Where did the World Wide dream go?

The Internet was meant to be a great equalizer. An entangled mesh of online cultures, content and information, it promised to dissolve our physical and social boundaries, creating a digital democracy of which we are all citizens. 

Now more than ever, we need this inter-connection. CDV19 spreads throughout the world, forcing us indoors. For those of us experiencing closed borders, government-imposed lock-ins, self-quarantine and isolation, the internet has become the world's window.

Yet the World Wide Web continues to break apart. A free and open internet is slowly disintegrating in the hands of governments and corporations. More and more countries are fencing off their own closed, national internets, for reasons that seem purely political at best and authoritarian at worst. 
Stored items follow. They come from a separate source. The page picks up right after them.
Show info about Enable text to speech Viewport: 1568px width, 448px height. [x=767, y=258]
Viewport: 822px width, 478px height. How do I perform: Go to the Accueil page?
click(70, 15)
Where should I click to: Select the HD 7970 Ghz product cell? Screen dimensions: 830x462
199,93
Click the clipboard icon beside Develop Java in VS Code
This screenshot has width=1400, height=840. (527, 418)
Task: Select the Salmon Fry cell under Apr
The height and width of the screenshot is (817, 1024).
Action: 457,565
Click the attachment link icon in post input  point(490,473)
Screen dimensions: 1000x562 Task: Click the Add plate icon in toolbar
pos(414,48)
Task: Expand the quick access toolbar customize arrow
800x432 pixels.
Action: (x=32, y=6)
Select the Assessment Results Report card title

As business starts to migrate online, governments are naturally trying to extend their powers into the digital realm. ISPs and web infrastructure companies are subject to the local laws where they are based, meaning there is no way for the internet to exist outside the control of self-serving lawmakers.

This ‘cyberbalkanization’ of cyberspace goes against its founding philosophy and original vision of “openness, co-operation and creativity.”

How we need to remake the internet | Jaron Lanier

Weapons of mass control?

The power of a shared and open internet to affect real-world politics became most obvious during the Arab Spring. Twitter and Facebook played a pivotal role in restoring democratic processes and accountability. These social media platforms transformed into tools for coordinated activism and freedom of expression, pushing their uprisings into the global spotlight. In turn, governments are ripping these kinds of tools from their citizens hands. 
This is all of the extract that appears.